Dirk the Daring, an expert at many many deaths …

There are many ways for a party of PCs to get wiped out. As the Game Master, you potentially have an unlimited budget of powers and creatures to bear down on even the most epic characters.

But then, we don’t.*

Why?

Game Balance has been around for a couple of decades and even was baked into the origins of early RPGs by their wargame roots. Early Gygaxian philosophy was all about the PCs facing the risk of dying every encounter if they didn’t play it smart or accidentally wandered into the wrong encounter and didn’t flee. Current game approach for most mainstream games seem to favour the heroes (a.k.a. the PCs) surviving the entire campaign and telling a story. Being wiped out in a random woodlands encounter or by a stray arrow doesn’t really fit that narrative, in RPGs and most novels (Game of Thrones being almost an exception, but really, did they off any of the real main characters before the final book?). If all the PCs have this plot armour, do they really get that adrenaline rush of being pushed to the brink and possible death? If not, then why are we even playing this game?

That is the Question …

Depending on the system and world setting, death might not even be that big a consequence. Access to magic or immediate aid or even a dip in the bacta tank might be enough to bring back a beloved character. Thus, is death’s sting removed (often along with a hefty chunk of coin to pay for it) and it hearkens back to just shoving more coins into the arcade machine for your hero to make it to the next encounter.

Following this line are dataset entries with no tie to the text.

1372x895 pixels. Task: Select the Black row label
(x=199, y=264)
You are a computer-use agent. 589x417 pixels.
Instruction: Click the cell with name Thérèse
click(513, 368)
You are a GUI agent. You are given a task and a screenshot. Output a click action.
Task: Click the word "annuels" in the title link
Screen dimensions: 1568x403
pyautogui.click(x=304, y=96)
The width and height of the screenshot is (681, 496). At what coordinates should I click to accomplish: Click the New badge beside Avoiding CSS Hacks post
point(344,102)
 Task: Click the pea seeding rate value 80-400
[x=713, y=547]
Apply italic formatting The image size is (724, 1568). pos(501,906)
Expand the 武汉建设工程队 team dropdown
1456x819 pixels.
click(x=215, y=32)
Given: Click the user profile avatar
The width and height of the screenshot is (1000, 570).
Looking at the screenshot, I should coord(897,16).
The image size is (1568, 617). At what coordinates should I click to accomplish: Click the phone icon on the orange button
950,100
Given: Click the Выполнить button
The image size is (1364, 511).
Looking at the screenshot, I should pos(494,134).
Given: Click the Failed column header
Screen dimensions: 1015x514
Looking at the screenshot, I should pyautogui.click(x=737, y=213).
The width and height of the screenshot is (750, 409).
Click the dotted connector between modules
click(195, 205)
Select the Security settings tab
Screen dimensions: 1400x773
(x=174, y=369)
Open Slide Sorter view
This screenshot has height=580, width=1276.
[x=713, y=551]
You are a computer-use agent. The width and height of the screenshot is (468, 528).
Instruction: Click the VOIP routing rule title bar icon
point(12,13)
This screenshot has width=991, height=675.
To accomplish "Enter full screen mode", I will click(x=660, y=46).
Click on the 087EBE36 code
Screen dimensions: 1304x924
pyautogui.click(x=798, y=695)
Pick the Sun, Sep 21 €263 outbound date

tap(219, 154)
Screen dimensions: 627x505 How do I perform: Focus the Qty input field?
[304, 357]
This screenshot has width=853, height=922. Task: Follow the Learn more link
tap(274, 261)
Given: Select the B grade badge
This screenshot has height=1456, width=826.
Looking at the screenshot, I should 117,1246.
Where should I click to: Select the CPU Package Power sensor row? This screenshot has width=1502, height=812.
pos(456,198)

Warrior needs quarters er um food badly!

But if the whole party dies, then who will pick up the quest? Does it erase all the progress up to this point? And what of the emotional investment in those characters? It’s hard enough getting a replacement character to fit into the PC party at the best of times (Gee, what are the odds – yet another rescued captive prisoner that happens to have skills that the party needs …), Will a Total Party Kill gut your game before that final climatic battle, with little to no connective tissue between the Big Bad and the PCs?

Better question yet, did those PCs get a death worthy of them? It’s become a standard question at our table – what sort of death or end do you want for your character? It sets a bar for the sort of encounter that might bring their arc to a close. These might be the stories of heroic self sacrifice, of revenge served, redemption for the guilty, or lifelong quest fulfilled. Or its the opportunity for a player to start up a new character idea for the game (it might be a death or simply retiring once the princess is rescued even if the day has yet to be saved). I’d be remiss if I didn’t mention a powerful death as the fuel for another to take up the cause, as the death of Sturm Brightblade inspired others to the War of the Lances (The Chronicles of Dragonlance). I’m not saying kill those PCs, but if you wind up in the situation, make it count by giving them satisfaction or with a twist of the knife that gives the remaining party all the more reason to see this adventure to the end.

A coward dies a thousand deaths, the hero dies but one …

If it’s a one shot game to be finished in a 4 – 6 hours at your table, losing that PC in the first five minutes of game with no back up character sucks. Losing them in the final battle is tragic but a much better story. Keep a cast of back up characters for a player to pick up so that they can remain as part of the game (or generate a replacement during a break). This is supposed to be a fun social experience, not Lord of the Flies.

So what can we as GMs do to our player characters as consequences for their actions that carry more weight then the threat of character death? I’ve got a few ideas to share soon …


*Maybe you do unleash the full fury available to you because it’s that sort of game and there is a tacit understanding that this is a meat grinder that will mercilessly rip through characters (Tomb of Horrors) or that’s a part of the game system itself (Dungeon Crawl Classics, Paranoia). But for right now, let’s focus on the standard Heroic Campaign.